- Born: June 27, 1948 The Bronx, New York City, U.S.
- Died: October 4, 2017 (aged 69)
- Education: University of California, Los Angeles
- Occupations: Actor, screenwriter

= William Tepper =

American actor

William Tepper (June 27, 1948 – October 4, 2017) was an American actor and screenwriter, best known for his lead role in Jack Nicholson's directorial debut, Drive, He Said (1971).

==Biography==
Tepper was born on June 27, 1948, in The Bronx borough of New York City. He studied filmmaking at the University of California, Los Angeles.

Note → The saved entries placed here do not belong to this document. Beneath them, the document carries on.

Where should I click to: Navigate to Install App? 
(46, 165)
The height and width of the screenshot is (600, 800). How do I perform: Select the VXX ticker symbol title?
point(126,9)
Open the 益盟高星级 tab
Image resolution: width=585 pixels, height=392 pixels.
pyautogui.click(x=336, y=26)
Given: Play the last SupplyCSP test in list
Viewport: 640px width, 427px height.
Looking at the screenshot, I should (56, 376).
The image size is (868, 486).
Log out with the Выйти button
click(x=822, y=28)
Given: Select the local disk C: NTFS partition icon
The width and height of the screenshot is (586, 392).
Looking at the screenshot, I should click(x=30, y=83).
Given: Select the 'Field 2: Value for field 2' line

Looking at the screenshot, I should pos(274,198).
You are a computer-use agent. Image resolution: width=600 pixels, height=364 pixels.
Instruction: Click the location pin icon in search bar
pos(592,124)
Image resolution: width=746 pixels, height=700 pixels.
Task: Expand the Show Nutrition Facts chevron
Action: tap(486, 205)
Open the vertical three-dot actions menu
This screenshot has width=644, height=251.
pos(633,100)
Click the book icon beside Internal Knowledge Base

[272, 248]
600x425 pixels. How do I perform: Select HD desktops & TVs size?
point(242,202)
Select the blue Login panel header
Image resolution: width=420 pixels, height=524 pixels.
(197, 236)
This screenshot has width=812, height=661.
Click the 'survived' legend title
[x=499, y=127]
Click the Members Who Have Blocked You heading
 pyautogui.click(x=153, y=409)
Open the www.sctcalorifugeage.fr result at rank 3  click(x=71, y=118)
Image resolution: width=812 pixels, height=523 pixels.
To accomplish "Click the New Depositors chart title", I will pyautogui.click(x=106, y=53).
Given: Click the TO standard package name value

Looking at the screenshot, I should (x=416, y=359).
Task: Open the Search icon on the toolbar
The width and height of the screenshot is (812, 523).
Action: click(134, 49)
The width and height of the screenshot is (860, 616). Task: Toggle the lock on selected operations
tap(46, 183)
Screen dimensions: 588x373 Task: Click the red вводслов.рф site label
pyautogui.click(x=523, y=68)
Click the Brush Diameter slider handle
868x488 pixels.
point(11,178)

Tepper starred opposite Karen Black in Drive, He Said, which also marked Jack Nicholson's debut as a film director. Tepper and Nicholson traveled to the 1971 Cannes Film Festival for the film's debut. Tepper's other film roles included Breathless in 1983 and a co-starring role in the 1984 Tom Hanks film, Bachelor Party, as well as the 1970s television series, Ironside and Kojak.

In addition to acting, Tepper co-produced the 1980 dramatic film, Heart Beat, which starred Nick Nolte and Sissy Spacek. Tepper also produced and wrote the screenplay for the 2006 film, Grilled, starring Ray Romano, Kevin James and Sofia Vergara.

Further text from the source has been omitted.